Action item
Please output the lines from the one with "Toggle the hidden eye icon in Entity Info" through the end of the data exactly as written, omitting all pictures.

----

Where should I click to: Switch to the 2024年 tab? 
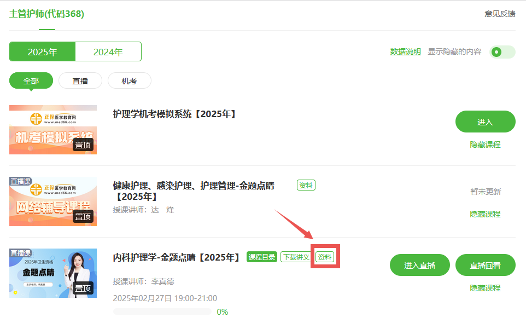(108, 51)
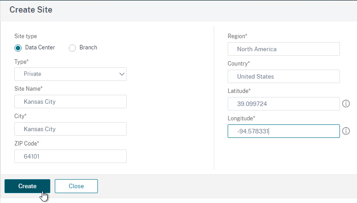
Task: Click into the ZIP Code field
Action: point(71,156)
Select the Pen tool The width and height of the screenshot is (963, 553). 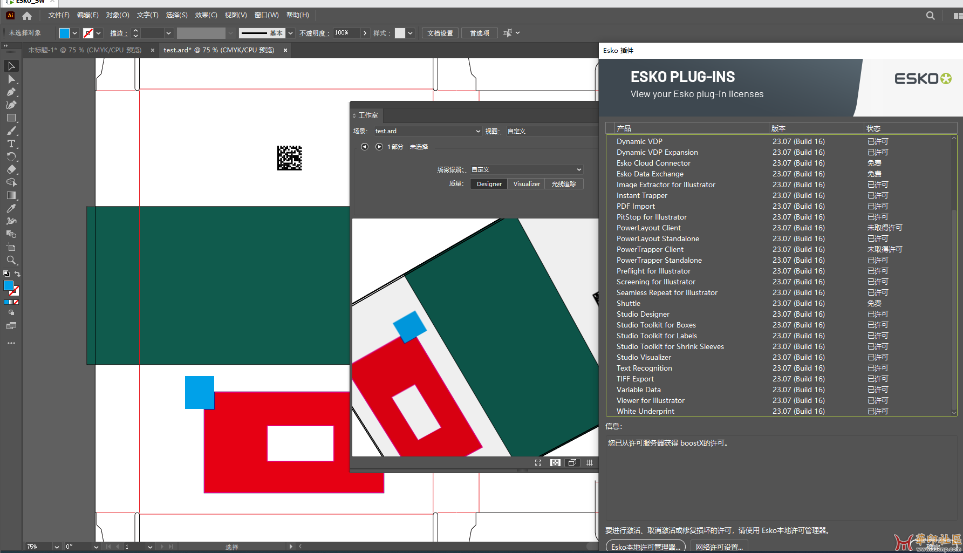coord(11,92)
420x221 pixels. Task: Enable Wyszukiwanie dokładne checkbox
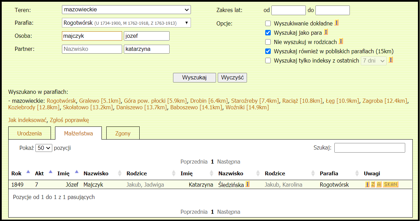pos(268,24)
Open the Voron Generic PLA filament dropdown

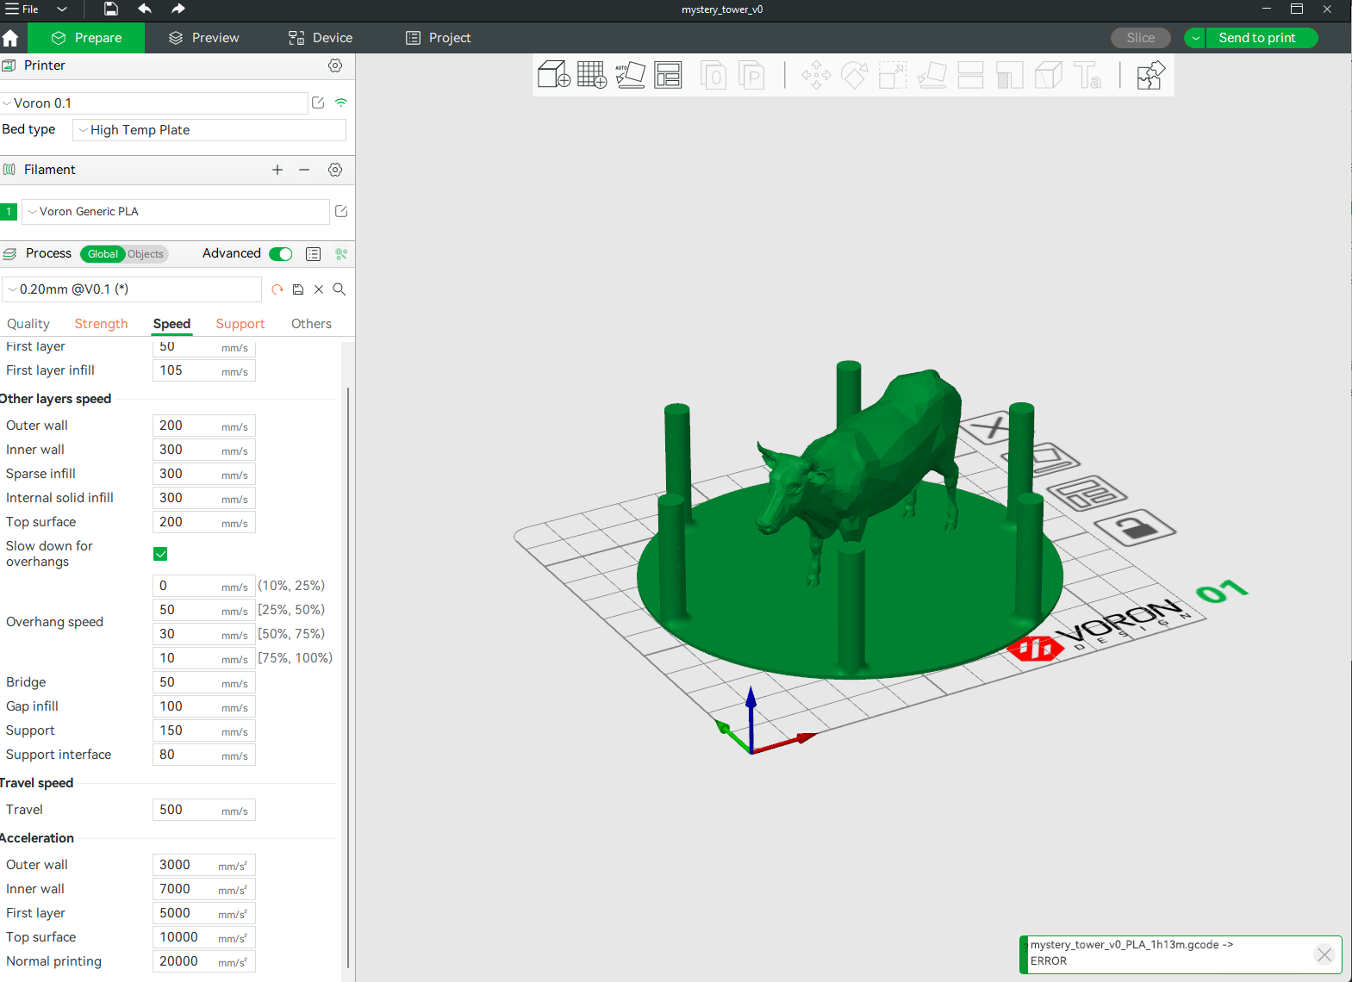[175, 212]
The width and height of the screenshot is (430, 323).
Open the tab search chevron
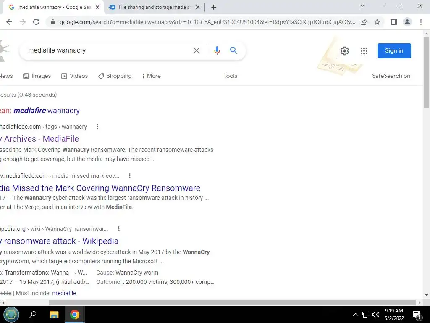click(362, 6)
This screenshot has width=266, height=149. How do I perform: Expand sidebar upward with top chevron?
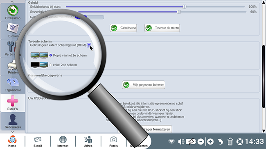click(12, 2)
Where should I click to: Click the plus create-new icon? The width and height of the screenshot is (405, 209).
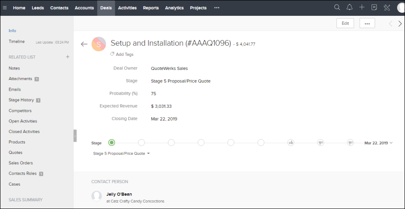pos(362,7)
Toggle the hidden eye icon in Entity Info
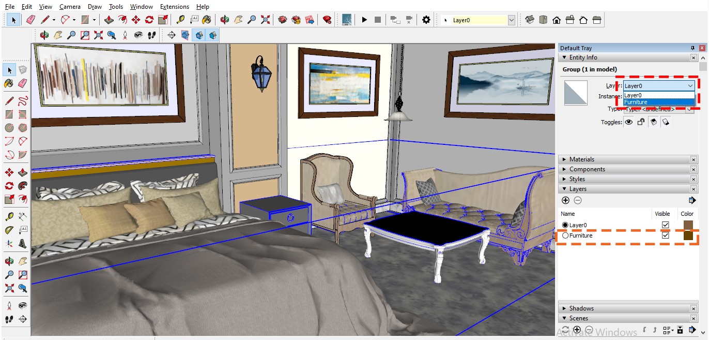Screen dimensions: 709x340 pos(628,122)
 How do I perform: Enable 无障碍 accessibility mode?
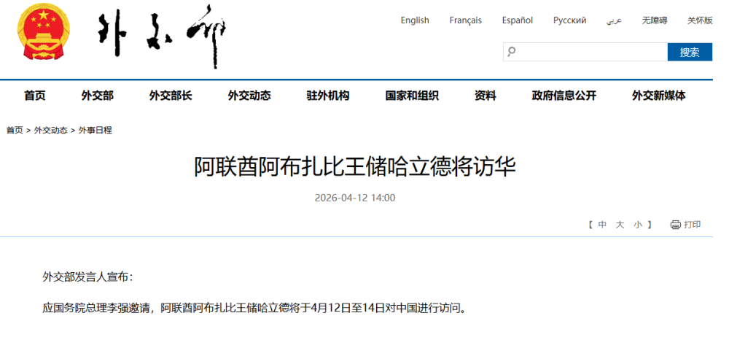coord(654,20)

----

Response area
Toggle the hidden eye icon in Entity Info
Screen dimensions: 709x340 pos(628,122)
 How do I perform: Enable 无障碍 accessibility mode?
coord(654,20)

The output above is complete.